Selected excerpt —
###
5  Index of Multiple Deprivation (IMD)

The latest available IMD data for England is from 2019.

Updated IMD for England

This is expected to be released in late 2025 by Oxford Consultants for Social Inclusion (OCSI).

The consultation outcome was released in 2022 by the Department for Levelling up, Housing & Communities

Thanks to the NHS-R Community for finding and sharing these links on the NHS-R Slack

IMD is very useful for categorising the area a person lives in for deprivation. Deprivation is by country and do not include the other nations. Deciles are the most commonly used way of referring to IMD and are taken from the scores which are ordered and then cut into 10. For deciles the 1 is the most deprived area and 10 is the least deprived.
###
Stated task A —
Do these statements agree with the IMD notes? Answer yes or no for each, and quote the words that decide it.
(i) The latest available IMD data for England is from 2019.
(ii) Oxford Consultants for Social Inclusion released the consultation outcome.
(iii) A decile of 10 marks the most deprived area.
Stated task B —
Use the IMD notes to answer these questions:
(i) When is the updated IMD for England expected to be released?
(ii) Which group found and shared these links?
(iii) Into how many parts are the ordered scores cut to form deciles?
Stated task C — Translate this sentence from the IMD notes into Spanish: "IMD is very useful for categorising the area a person lives in for deprivation."

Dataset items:
###
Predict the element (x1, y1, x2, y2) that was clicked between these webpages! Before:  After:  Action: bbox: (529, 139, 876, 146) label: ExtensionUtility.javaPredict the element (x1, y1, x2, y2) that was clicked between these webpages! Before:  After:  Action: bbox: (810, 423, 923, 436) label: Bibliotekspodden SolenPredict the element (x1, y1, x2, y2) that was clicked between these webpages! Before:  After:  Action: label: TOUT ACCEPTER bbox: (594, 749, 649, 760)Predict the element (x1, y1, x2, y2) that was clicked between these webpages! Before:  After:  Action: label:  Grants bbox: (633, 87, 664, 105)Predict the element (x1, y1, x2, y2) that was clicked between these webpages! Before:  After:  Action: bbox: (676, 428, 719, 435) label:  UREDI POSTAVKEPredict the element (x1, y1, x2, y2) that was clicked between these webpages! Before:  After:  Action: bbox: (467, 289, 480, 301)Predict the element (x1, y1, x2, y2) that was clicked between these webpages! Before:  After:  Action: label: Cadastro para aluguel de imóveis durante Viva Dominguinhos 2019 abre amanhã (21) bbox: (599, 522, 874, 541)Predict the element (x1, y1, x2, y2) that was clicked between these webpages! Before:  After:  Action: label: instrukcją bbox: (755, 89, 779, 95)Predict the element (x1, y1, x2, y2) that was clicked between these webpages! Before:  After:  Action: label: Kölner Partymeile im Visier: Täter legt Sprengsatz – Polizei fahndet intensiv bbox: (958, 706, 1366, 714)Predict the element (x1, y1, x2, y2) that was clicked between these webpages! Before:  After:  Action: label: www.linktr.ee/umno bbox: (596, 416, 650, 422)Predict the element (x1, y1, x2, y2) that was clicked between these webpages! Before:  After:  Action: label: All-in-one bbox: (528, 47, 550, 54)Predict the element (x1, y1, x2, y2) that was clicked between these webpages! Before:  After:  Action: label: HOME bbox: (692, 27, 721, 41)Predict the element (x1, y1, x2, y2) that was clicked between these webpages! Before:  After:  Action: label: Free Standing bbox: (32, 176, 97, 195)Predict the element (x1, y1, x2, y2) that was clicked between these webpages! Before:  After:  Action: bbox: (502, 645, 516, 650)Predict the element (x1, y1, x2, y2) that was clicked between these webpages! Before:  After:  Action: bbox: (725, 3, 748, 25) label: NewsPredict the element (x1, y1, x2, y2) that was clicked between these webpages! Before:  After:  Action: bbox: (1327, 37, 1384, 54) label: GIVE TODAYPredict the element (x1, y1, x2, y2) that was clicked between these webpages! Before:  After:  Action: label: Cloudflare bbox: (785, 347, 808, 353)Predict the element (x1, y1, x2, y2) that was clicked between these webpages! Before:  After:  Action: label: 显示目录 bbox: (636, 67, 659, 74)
###
Answer A —
(i) Yes: "The latest available IMD data for England is from 2019."
(ii) No: "The consultation outcome was released in 2022 by the Department for Levelling up, Housing & Communities"
(iii) No: "For deciles the 1 is the most deprived area and 10 is the least deprived."

Answer B —
(i) In late 2025
(ii) The NHS-R Community
(iii) 10

Answer C — El IMD es muy útil para clasificar según el nivel de privación la zona en la que vive una persona.